Received-SPF: pass (google.com: best guess record for domain of linux-kernel-owner@vger.kernel.org designates 209.132.180.67 as permitted sender) client-ip=209.132.180.67;
MIME-Version: 1.0
References: <1558121424-2914-1-git-send-email-chiluk+linux@indeed.com>
 <1559156926-31336-1-git-send-email-chiluk+linux@indeed.com>
 <1559156926-31336-2-git-send-email-chiluk+linux@indeed.com> <xm264l5dynrg.fsf@bsegall-linux.svl.corp.google.com>
In-Reply-To: <xm264l5dynrg.fsf@bsegall-linux.svl.corp.google.com>
From:   Dave Chiluk <chiluk+linux@indeed.com>
Date:   Thu, 30 May 2019 12:53:37 -0500
Message-ID: <CAC=E7cU9GetuKVQE1HxXsSuOKgyxezXUmSH2ZDHOrLio_YZi1g@mail.gmail.com>
Subject: Re: [PATCH v3 1/1] sched/fair: Fix low cpu usage with high throttling
 by removing expiration of cpu-local slices
To:     bsegall@google.com
Cc:     Phil Auld <pauld@redhat.com>, Peter Oskolkov <posk@posk.io>,
        Peter Zijlstra <peterz@infradead.org>,
        Ingo Molnar <mingo@redhat.com>, cgroups@vger.kernel.org,
        linux-kernel@vger.kernel.org, Brendan Gregg <bgregg@netflix.com>,
        Kyle Anderson <kwa@yelp.com>,
        Gabriel Munos <gmunoz@netflix.com>,
        John Hammond <jhammond@indeed.com>,
        Cong Wang <xiyou.wangcong@gmail.com>,
        Jonathan Corbet <corbet@lwn.net>, linux-doc@vger.kernel.org,
        pjt@google.com
Content-Type: text/plain; charset="UTF-8"
Sender: linux-kernel-owner@vger.kernel.org
Precedence: bulk

On Wed, May 29, 2019 at 02:05:55PM -0700, bsegall@google.com wrote:
> Dave Chiluk <chiluk+linux@indeed.com> writes:
>
> Yeah, having run the test, stranding only 1 ms per cpu rather than 5
> doesn't help if you only have 10 ms of quota and even 10 threads/cpus.
> The slack timer isn't important in this test, though I think it probably
> should be changed.
My min_cfs_rq_runtime was already set to 1ms.

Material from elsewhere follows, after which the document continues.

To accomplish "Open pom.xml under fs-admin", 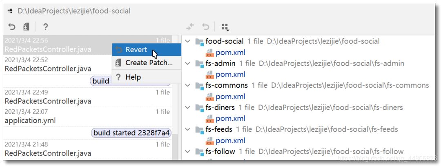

Additionally raising the amount of quota from 10ms to 50ms or even
100ms, still results in throttling without full quota usage.

> Decreasing min_cfs_rq_runtime helps, but would mean that we have to pull
> quota more often / always. The worst case here I think is where you
> run/sleep for ~1ns, so you wind up taking the lock twice every
> min_cfs_rq_runtime: once for assign and once to return all but min,
> which you then use up doing short run/sleep. I suppose that determines
> how much we care about this overhead at all.
I'm not so concerned about how inefficiently the user-space application
runs, as that's up to the invidual developer.  The fibtest testcase, is
purely my approximation of what a java application with lots of worker
threads might do, as I didn't have a great deterministic java
reproducer, and I feared posting java to LKML.  I'm more concerned with
the fact that the user requested 10ms/period or 100ms/period and they
hit throttling while simultaneously not seeing that amount of cpu usage.
i.e. on an 8 core machine if I
$ ./runfibtest 1
Iterations Completed(M): 1886
Throttled for: 51
CPU Usage (msecs) = 507
$ ./runfibtest 8
Iterations Completed(M): 1274
Throttled for: 52
CPU Usage (msecs) = 380

You see that in the 8 core case where we have 7 do nothing threads on
cpu's 1-7, we see only 380 ms of usage, and 52 periods of throttling
when we should have received ~500ms of cpu usage.

Looking more closely at the __return_cfs_rq_runtime logic I noticed
        if (cfs_b->quota != RUNTIME_INF &&
            cfs_rq->runtime_expires == cfs_b->runtime_expires) {

Which is awfully similar to the logic that was fixed by 512ac999.  Is it
possible that we are just not ever returning runtime back to the cfs_b
because of the runtime_expires comparison here?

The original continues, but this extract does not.